Victor Borge, the Danish American concert pianist and comic, joked that he had a doctor cousin who discovered a cure for which there was no disease.
A new study, Cannabidiol for the treatment of cannabis use disorder: a phase 2a, double-blind, placebo-controlled, randomised, adaptive Bayesian trial, published in Lancet Psychiatry, the British medical journal may have duplicated Borge’s cousin’s success.
First, let’s discover the “disease.” I think that the most basic problem with this study is that “cannabis” is not just one substance like alcohol or cocaine. It is a plant, or a derivative of a plant with a variety of substances (Cannabinoids, terpenes, flavonoids etc,) that are not yet well understood. Consequently, when someone is said to have problems (or benefits) from “cannabis”, we literally don’t know what we are talking about.

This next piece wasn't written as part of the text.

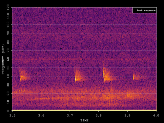Screen dimensions: 164x123
Task: Click the 30 kHz frequency label
Action: [x=8, y=85]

This particular study has an interesting angle, because it suggests that someone who is having problems with “cannabis” can overcome these problems with a cannabinoid, that may or may not be in the “cannabis” they were using. This question is particularly relevant in British study, because in a contraband market like Britain’s, no one really knows what they are smoking. Also, it might well be the “Skunk” strain that is very popular in Britain and is supposedly very low in CBD.
So, perhaps they are being treated for an “addiction” to THC, when they are really suffering from a CBD deficiency. Or maybe they were getting some benefit from the THC, but were being pressured to quit because it is illegal, and then suffer from bad medical advice. After all, we know that people have been using cannabis for millennia for a variety of health problems.
Although reports on this study suggested that it is new news, a 2015 report, Cannabidiol Oil for Decreasing Addictive Use of Marijuana: A Case Report, published by The National Center for Biotechnology Information, reported much the same. “This case study illustrates the use of cannabidiol (CBD) oil to decrease the addictive use of marijuana…”
“The second most abundant component—CBD has been suggested to have the medicinal effects of decreasing anxiety, improving sleep, and other neuro-protective effects. The mechanism of action for CBD has been suggested to be antagonistic to the psychoactive properties of THC in many locations within the central nervous system. Such action raises the issue of whether it might be beneficial to use CBD in isolation to facilitate withdrawal of marijuana use.”
One cannot but wonder why, if “marijuana addiction “ is such a problem, why didn’t the addiction industry (and the DEA and NIDA) promote CBD as a treatment five years ago, when that study was reported by an agency of the US government? Perhaps because they did not want to admit that they have been suppressing evidence of the medical value of cannabis?
But what is addiction?
We joke about being addicted to whatever we particularly like, so we instinctively know that not all addictions are created equal. Barbiturate and alcohol withdrawal can be fatal. Tobacco withdrawal seems to be very hard to shake. On the other hand, we sometimes refer to compulsive behaviors as addictions, and compulsive gambling is incredibly destructive.
In 1996, two anti-prohibitionist Dutch scholars, Arjan Sas and Peter Cohen (an old friend) at the University of Amsterdam published a study, Patterns of cannabis use in Amsterdam among experienced cannabis users.
They report, “Although 45 percent of the experienced cannabis users we interviewed report having first hand knowledge of negative effects of hashish or marijuana on one or more aspects of life, this did not lead to an escalation of problems. In fact all respondents but one were able to regulate their cannabis use on their own, either by quitting or cutting down their use, or applying stricter rules to their use.”